Kim ister çamaşırların başında ütüyle saatlerini harcamayı? SmartFinish teknolojisi buharın gücünü kullanarak kırışıklıkları daha makineden çıkmadan %50’ye kadar azaltıyor. Sonuç? Daha az ütü, daha çok kendinize ayırdığınız zaman. Teknolojinin keyfini çıkarmak için Siemens Home Connect uygulamasıyla SmartFinish’i açmanız yeterli. Ütü masası açmadan, güç harcamadan, zaman kaybetmeden kıyafetleriniz giyime hazır hale gelir. Bir toplantı öncesi, spontane bir plan öncesi ya da sadece rahatlık istediğiniz bir anda SmartFinish teknolojisi sizin için çalışır.  

Program İndirme: Makineniz hep güncel, hep “yenilikte” 

Siemens iQ500 Çamaşır ve Kurutma makinesi, güncel yeni programları kolayca indirip tek dokunuşla kullanabilirsiniz. İhtiyaç değiştikçe çamaşır makineniz de sizinle birlikte kendini güncelliyor. Siemens’in en sevilen yanlarından biri, cihazların statik kalmaması. Yani bugün aldığınız çamaşır makinesi birkaç yıl sonra bile yeni özellikler kazanabiliyor. 



Siemens Home Connect üzerinden cihaza özel yeni yıkama ve kurutma programları indirebiliyorsunuz. Mevsimsel ihtiyaçlar, moda olan yeni kumaş türleri, spor kıyafetlerin gelişmesi… Ne değişirse değişsin, makineniz hep güncel kalıyor. 

Tıpkı telefonunuza uygulama güncellemesi indirir gibi çamaşır ve kurutma makineniz de güncellemelerle değişen yaşam tarzınıza ayak uyduruyor. 

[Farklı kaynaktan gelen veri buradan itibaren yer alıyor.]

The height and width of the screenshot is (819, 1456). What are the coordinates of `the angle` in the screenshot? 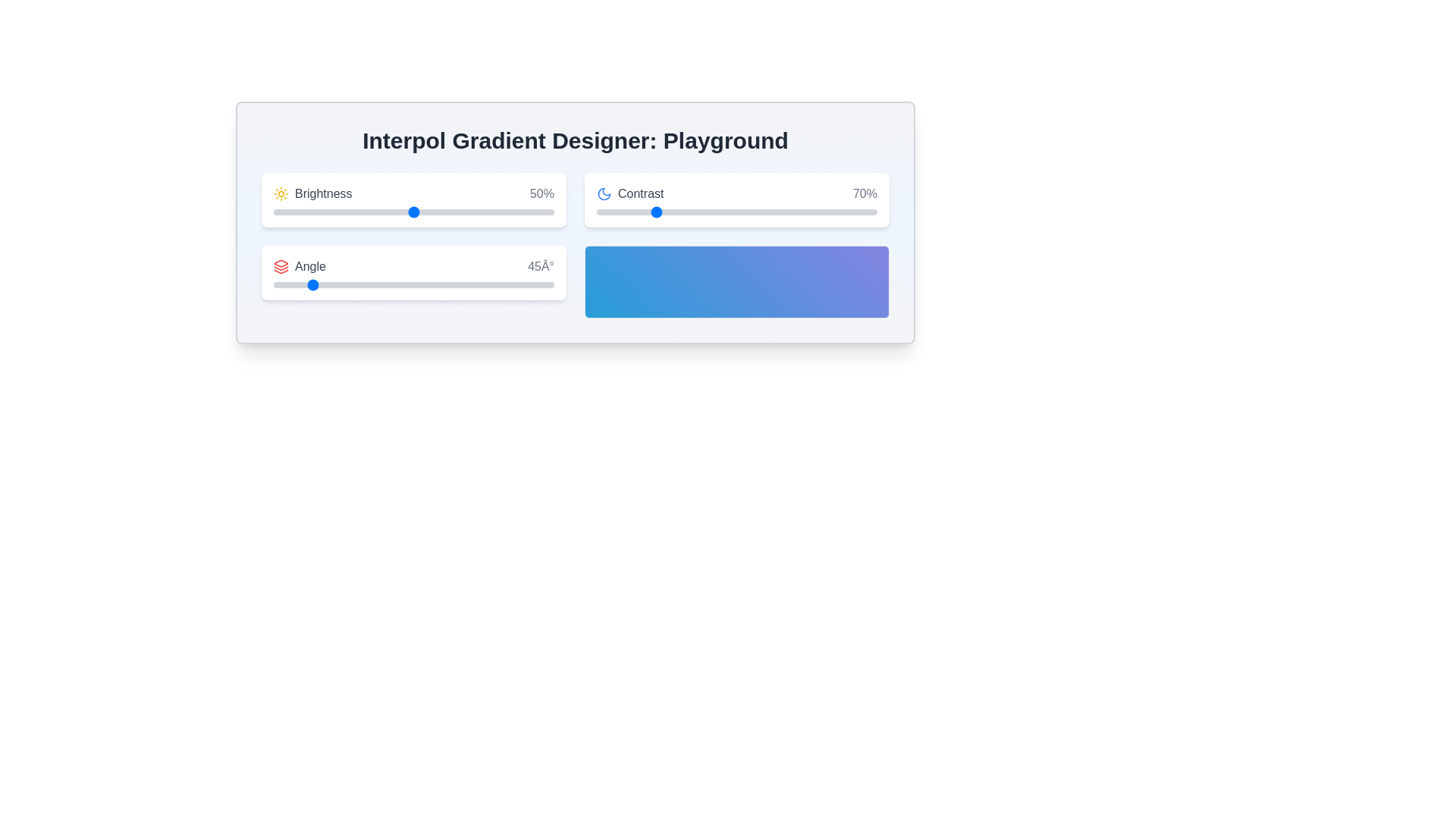 It's located at (510, 284).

Akıllı deterjan yönetimi: i-Dos ile her yıkamada doğru ölçü 

Makineyi tamamen doldurunca veya tek parça kıyafeti makineye attığınızda ne kadar deterjan koyacağınızı bilemiyor olabilirsiniz. İşte tam bu noktada i-Dos Deterjan Tarama teknolojisi devreye giriyor. Siemens Home Connect üzerinden şişelerin barkodunu okutup su sertliği ve deterjan yoğunluğunu makineye iletiyor, i-Dos ise her yıkamada doğru miktarı otomatik olarak ayarlıyor. Üstelik Siemens Home Connect uygulaması, deterjan seviyesini takip ederek deterjanınız tükenmeden önce size haber veriyor. Tek yapmanız gereken uygulamayı telefonunuza yüklemek ve çamaşır makinenizi uygulamaya bağlamak. 

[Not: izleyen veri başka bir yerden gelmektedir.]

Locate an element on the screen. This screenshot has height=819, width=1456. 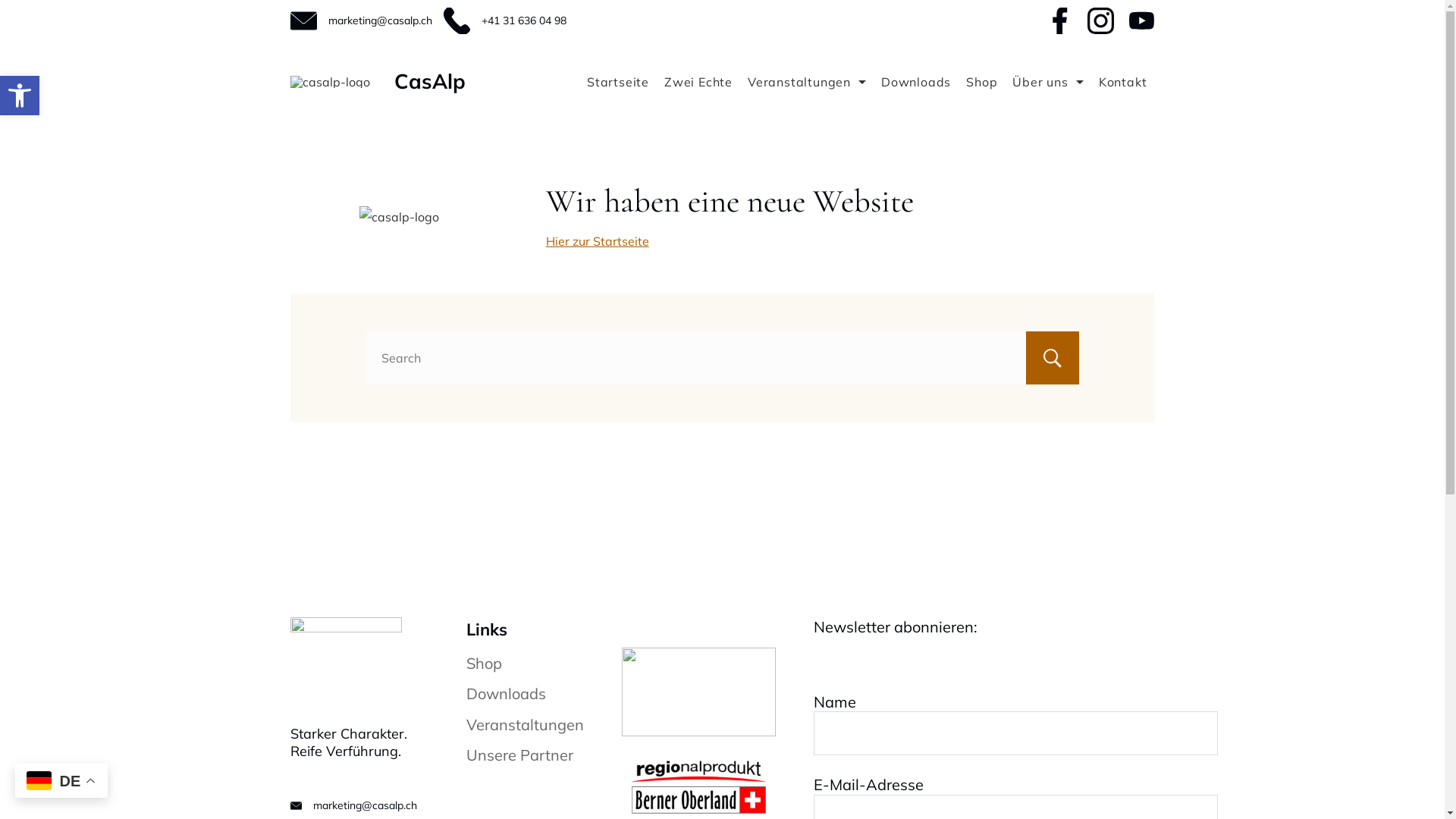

stainRemoval teknolojisi: Zorlu lekelerle inatlaşmayı unutun 

Çay, yağ, makyaj, çikolata lekeleri… Gün içinde fark etmeden üzerinize bulaşan lekeler artık kâbus olmaktan çıkıyor. Siemens iQ500 çamaşır makinesi ile stainRemoval teknolojisi devreye giriyor. Tek bir dokunuşla çay, yağ, kozmetik veya günlük hayatta karşılaştığınız diğer zor lekeler için özel programları aktif edebilirsiniz. 

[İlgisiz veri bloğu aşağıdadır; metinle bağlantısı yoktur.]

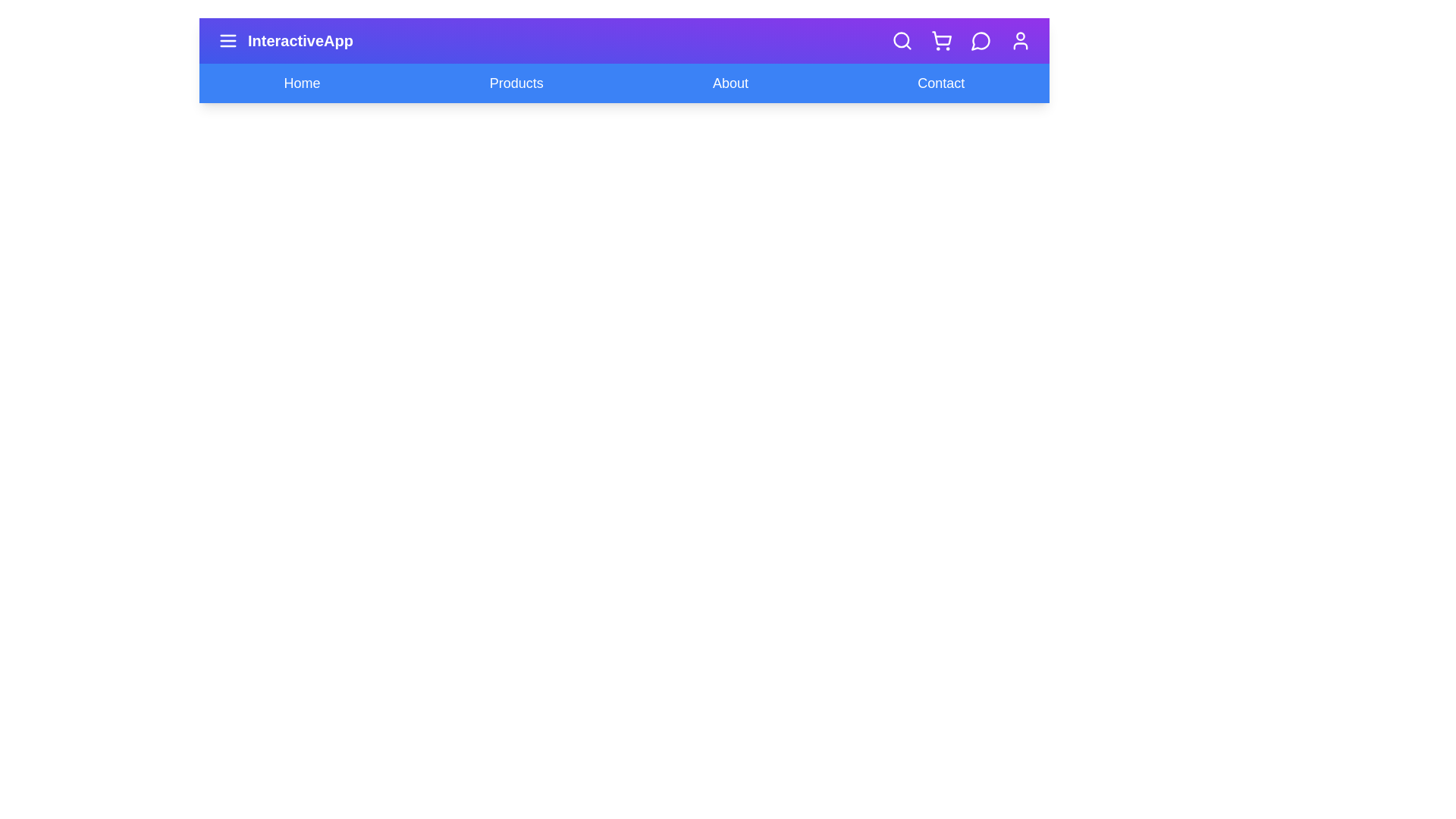  I want to click on the specified icon button: search, so click(902, 40).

Siemens Home Connect uygulaması sayesinde daha fazla leke türünü ve bunlar için geliştirilmiş özel programları keşfetmek de mümkün. Yani sadece “lekeyi çıkar” demekle kalmıyor, sizin için en doğru yıkama programını da otomatik olarak öneriyor. Böylece hem lekelerle uğraşmak zorunda kalmıyor hem de giysilerinizin ömrünü koruyorsunuz. 

Artık çocuğunuza yemek yedirirken dökülen yemek lekeleri, kahve kazaları ya da mutfakta sıçrayan yağ lekeleri sizi endişelendirmiyor. stainRemoval, günlük hayatın getirdiği küçük sürprizlere karşı en güvenilir yardımcınız oluyor. 

Siemens iQ500 çamaşır ve kurutma makineleri, artık sadece kıyafetlerinizi temizleyen makineler değil; size zaman, konfor ve güven veren akıllı iş ortaklarınızdır. Ütüye harcadığınız vakti kendinize ayırın, lekelerle uğraşmayı unutun ve teknolojinin yaşam alanınıza uyumunun keyfini yaşayın.

*Bu yazı Siemens’in katkılarıyla hazırlanmıştır.